Bill Poulos is a retired GM executive and co-founder of Profits Run, Inc. He holds an MBA with a major in finance. He also holds a degree in engineering. Bill Poulos has authored multiple financial training books as wells as written multiple investment programs and courses. Bill is a philanthropist, husband, father, and grandfather. He lives with his wife, Karen, in Michigan. Here he offers insight into China becoming the economic leader of the 21st century.

China is going to become the number one economic power in the world within a matter of a few years.

This will happen by virtue of China’s size but also by virtue of the fact that the Chinese leaders have opened up their economy to a capitalistic economy.

Yes, China’s economy is controlled by the government but otherwise China’s leaders allow their people to participate in markets freely and own property.

Just because of China’s demographics alone, they’re going to become the number one economy in the world — knowing that China has put forth a number of initiatives to solidify their geopolitical position in the world through their economic clout.

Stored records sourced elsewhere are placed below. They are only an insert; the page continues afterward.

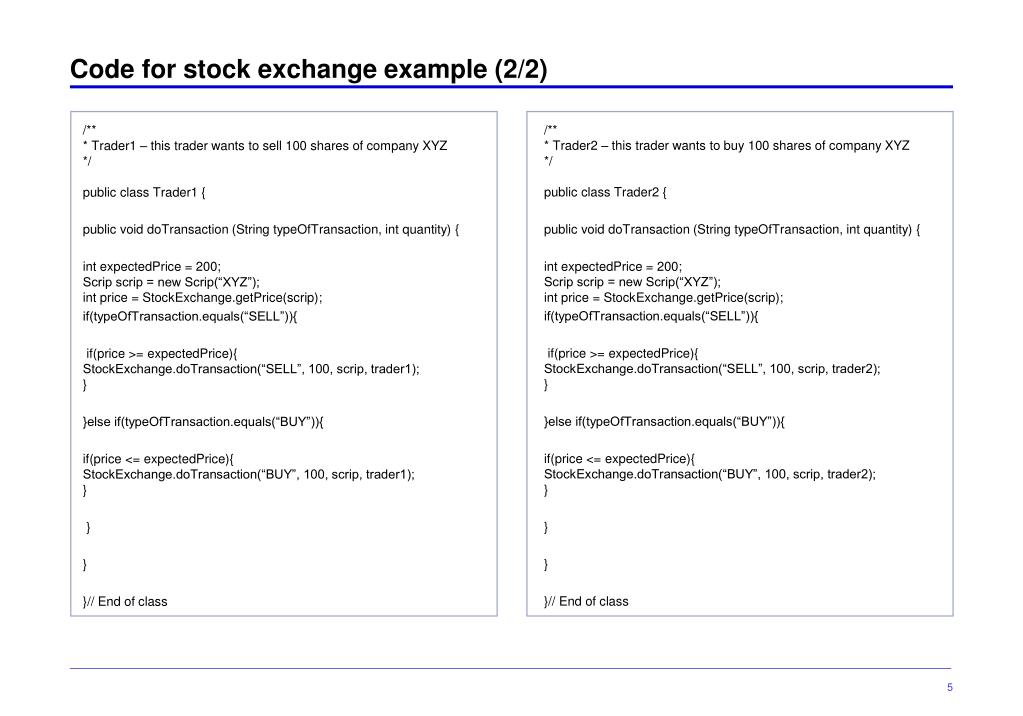The image size is (1023, 716).
Task: Click the SELL doTransaction call with trader1
Action: (251, 369)
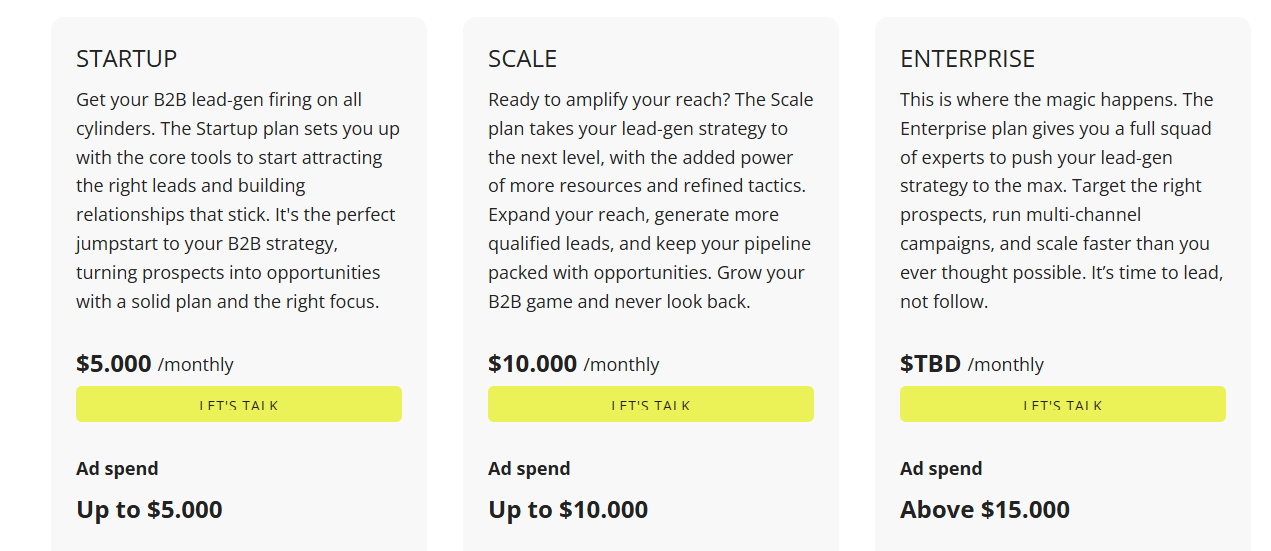Viewport: 1271px width, 551px height.
Task: Click the Ad spend label in Startup card
Action: pyautogui.click(x=117, y=469)
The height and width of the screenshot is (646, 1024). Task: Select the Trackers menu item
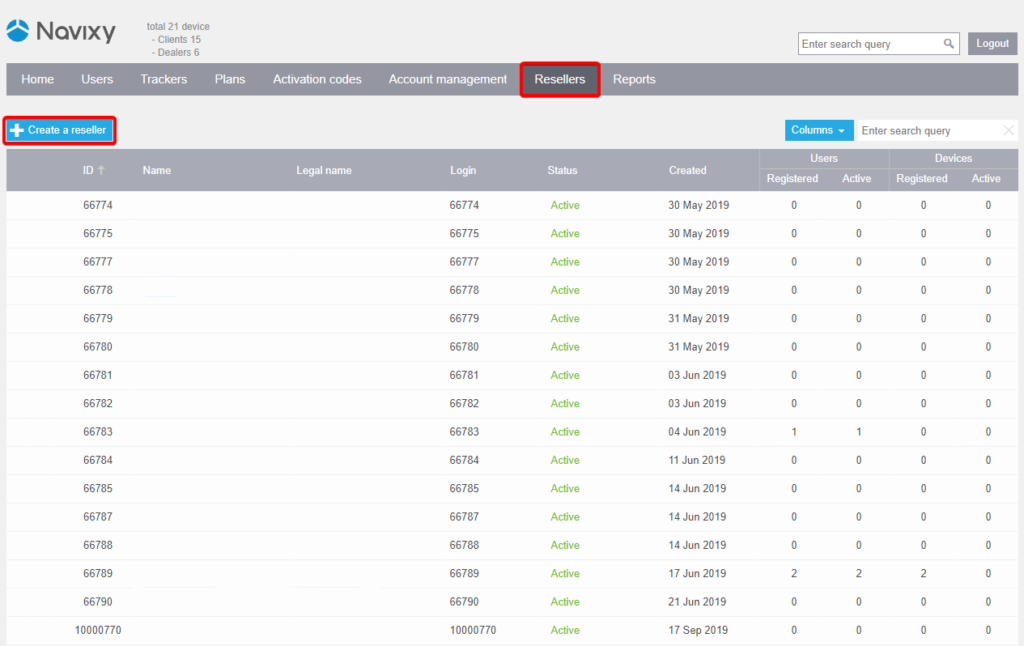click(163, 79)
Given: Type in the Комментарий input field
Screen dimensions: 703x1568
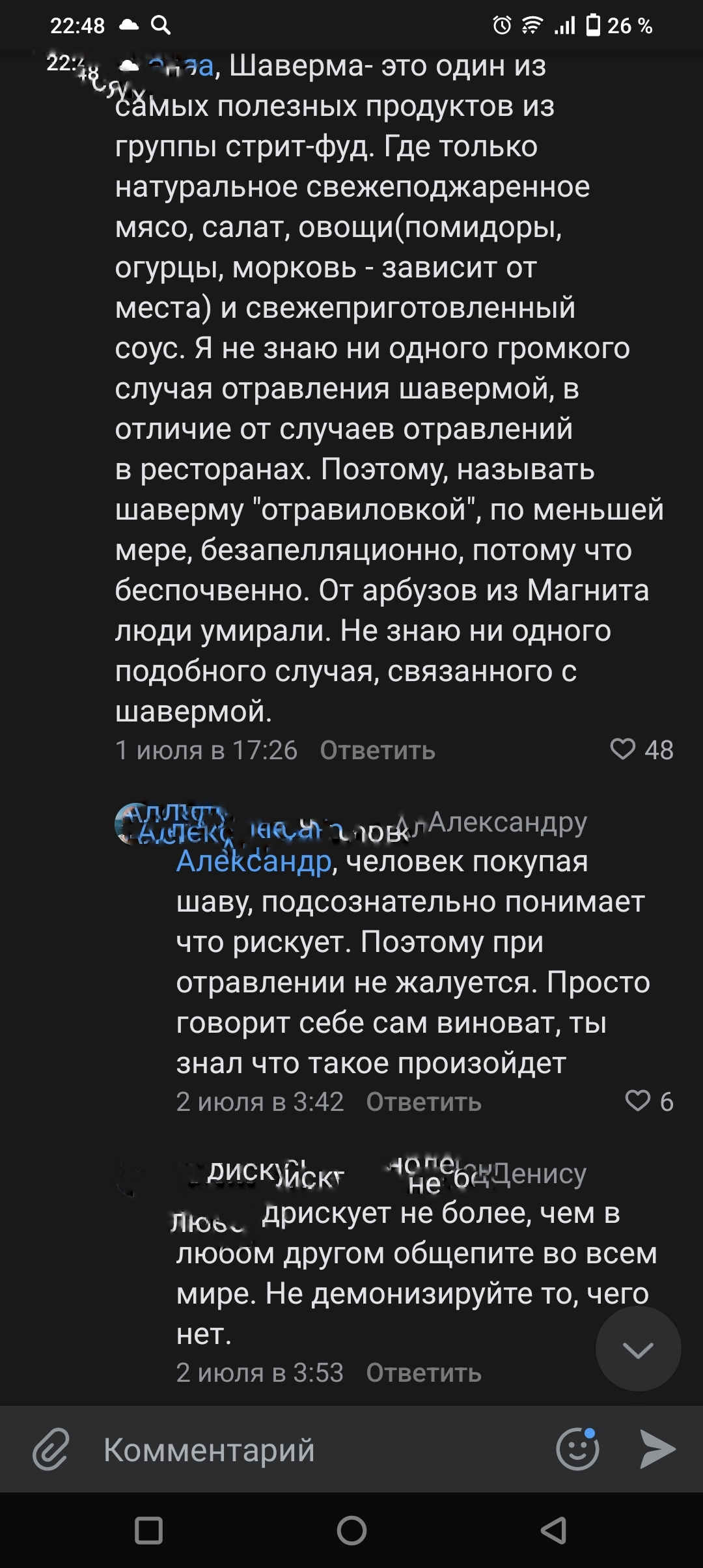Looking at the screenshot, I should point(312,1449).
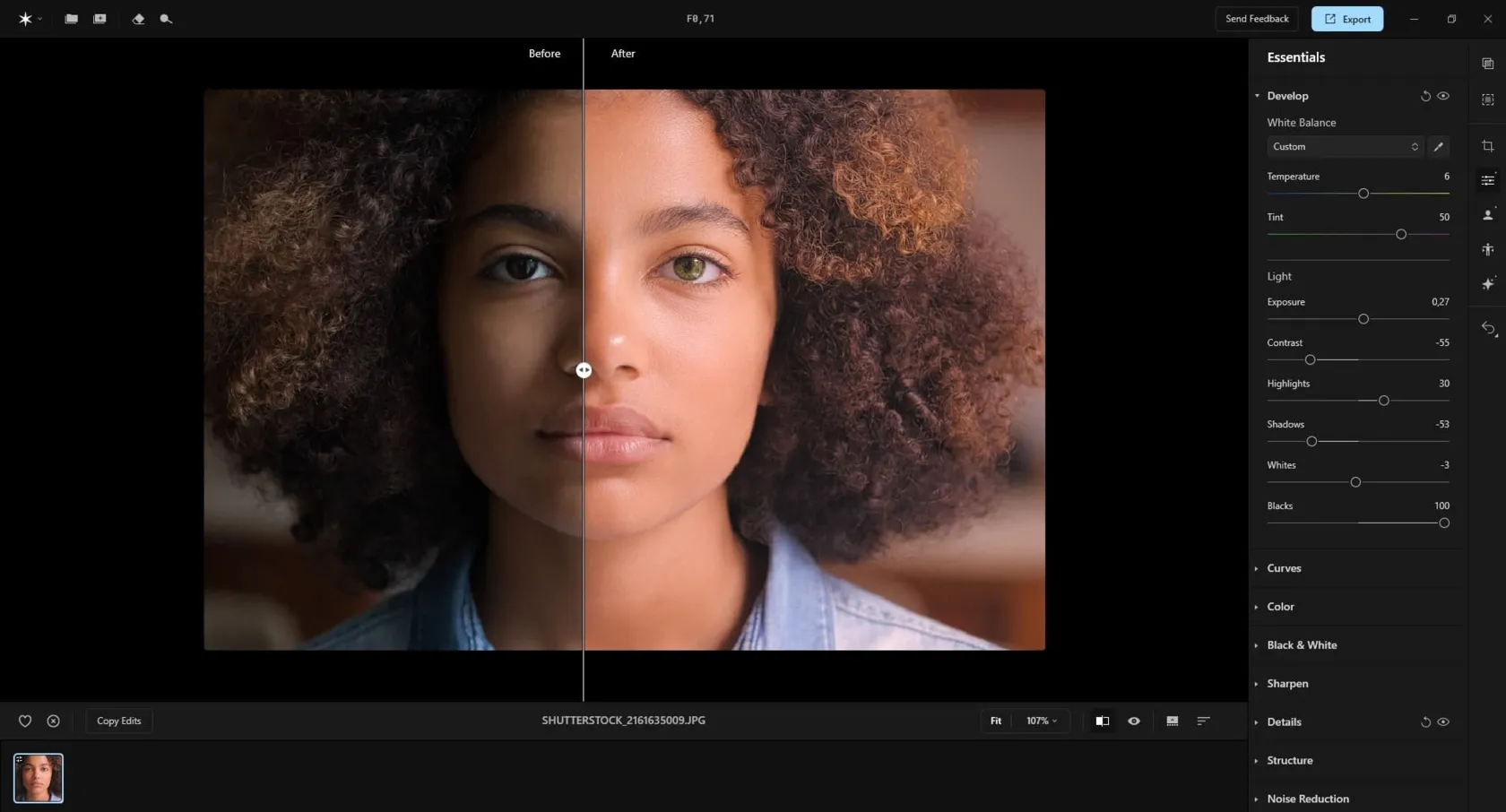The image size is (1506, 812).
Task: Click the Exposure slider handle
Action: (x=1363, y=319)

One of those initiatives is the new Silk Road.

The new Silk Road is a land bridge to facilitate trade all across Eurasia, Europe and Asia. It involves all new highways, trains, and bridges. China is collaborating with all involved countries to put this in place.

China is also taking steps to move away from the petrodollar to a yuan-based petro currency to further solidify their economic clout.

Of course, China also has their military to expand their geopolitical reach.

There’s nothing the United States can do stop that economic growth, but there’s a lot the United States can do to participate and benefit from it on a fair and equitable basis.

To start with, China is growing very rapidly. Their economy is growing very rapidly.

China’s economy will overtake the US economy as the number one economy in the world within just a couple years.

Within 10 or 20 years, it will absolutely leave the US economy in the dust.

China is the economic leader of the 21st century.

Britain was the economic leader of the 19th century, US was the leader in the 20th century, and now China will be the economic leader in the 21st century.

China is the big dog.

China, knowing that they’re in this position, realizing the strength they have from being the up and coming new economic leader, and also being a net importer of oil themselves — they’re not too happy that the arrangement (that’s been in place since the Nixon gold window) was closed.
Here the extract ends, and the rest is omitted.